→ **EXERCISE INSTRUCTIONS**
In the article about Sebastian Seung's talk at RIT, when and where will he address the RIT and Rochester communities?

Segment Start: EXTRACT

Sebastian Seung has spent many years of his life researching the connection between the brain and who we are. When he comes to Rochester Institute of Technology next month, he will reveal to his audience just how close he is to uncovering and understanding this connection.
Seung, professor of computational neuroscience and physics at Massachusetts Institute of Technology, is the next speaker for RIT’s Caroline Werner Gannett Project’s “Visionaries in Motion V” series, and he will address the RIT and Rochester communities at 8 p.m. Feb. 2 in Webb Auditorium.
Seung’s research has spanned the fields of neuroscience, physics and bioinformatics. He is currently mapping out a new model of the brain that focuses on the connections between each neuron that he calls our “connectomes.” According to Seung, these connectomes are as individual as our genetic makeup and understanding them could open up a new way of understanding the brain and the mind. New interdisciplinary research into the neurology, neuroanatomy and various contexts of brain science is featured in his new book, The Connectome: How the Brain’s Wiring Makes Us Who We Are. Copies will be available Barnes & Noble at RIT and at the talk.
“In light of the recent road to recovery for Congresswoman Gabrielle Giffords and the new thinking of today’s scientists regarding autism, Seung has become an internationally visible member of the scientific community. He explores fresh neuroscience territory, futuristic technologies and various challenges in his new book,” says Mary Lynn Broe, RIT’s Caroline Werner Gannett Professor of Humanities.
Sueng is an investigator of the Howard Hughes Medical Institute and has been a Sloan Research Fellow, a Packard Fellow and a McKnight Scholar. His work has been cited in The New York Times, Technology Review and The Economist, and is available in a widely viewed Technology, Entertainment, Design—commonly called TED—video.
Founded and directed by Broe, the Gannett Project’s “Visionaries in Motion” series explores new connections across technologies, social sciences and humanities, increasing opportunities for interdisciplinary understanding and collaboration both on campus and in the Greater Rochester community. In 2009, the series was selected by City Newspaper’s Critics’ Pick for “Best Lecture Series in Rochester.”

Segment End: EXTRACT
Segment Start: SOURCE MATERIAL

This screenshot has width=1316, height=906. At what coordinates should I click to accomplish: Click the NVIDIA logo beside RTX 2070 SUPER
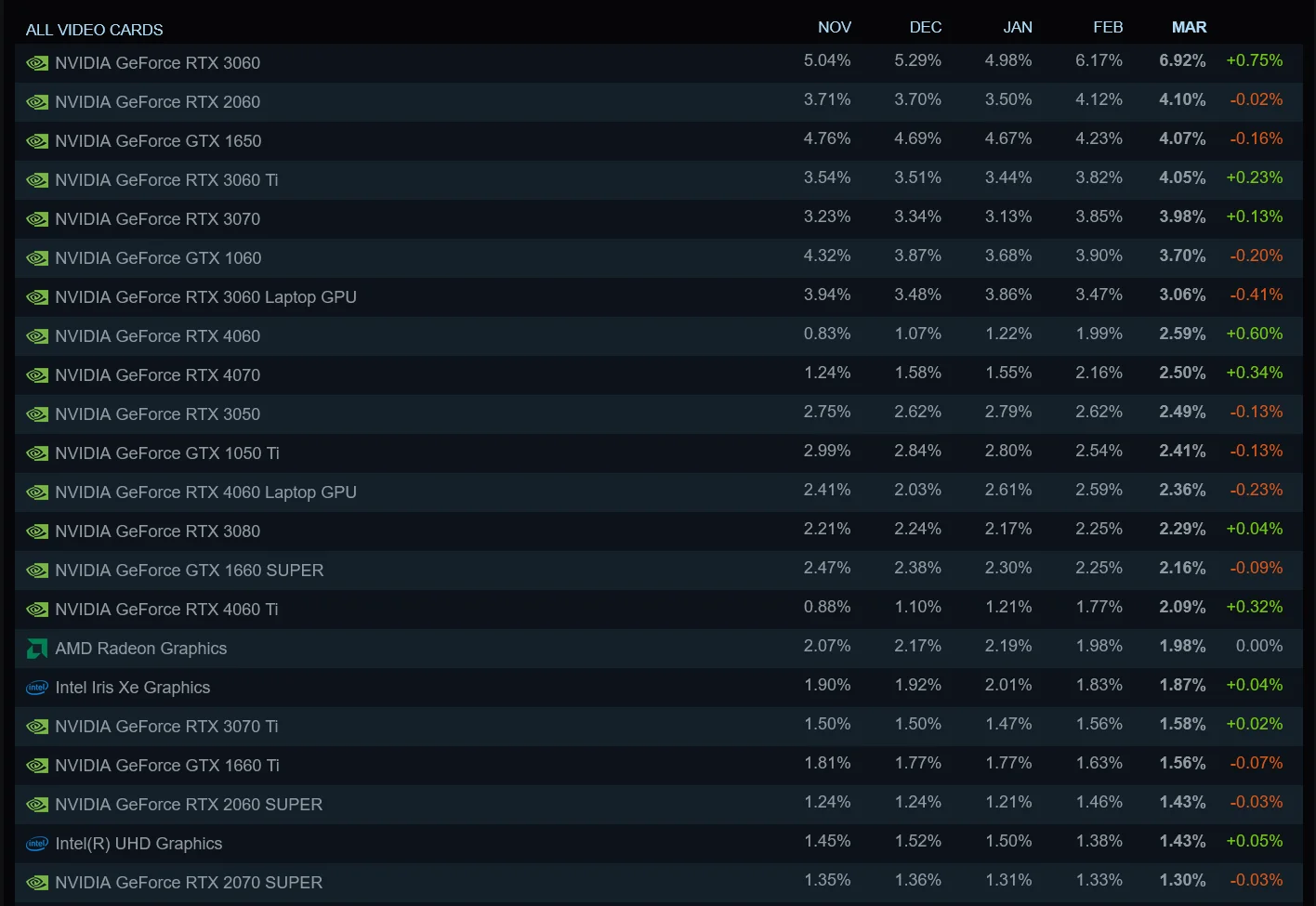pos(37,883)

Segment End: SOURCE MATERIAL

→ **YOUR RESPONSE**
At 8 p.m. on Feb. 2 in Webb Auditorium.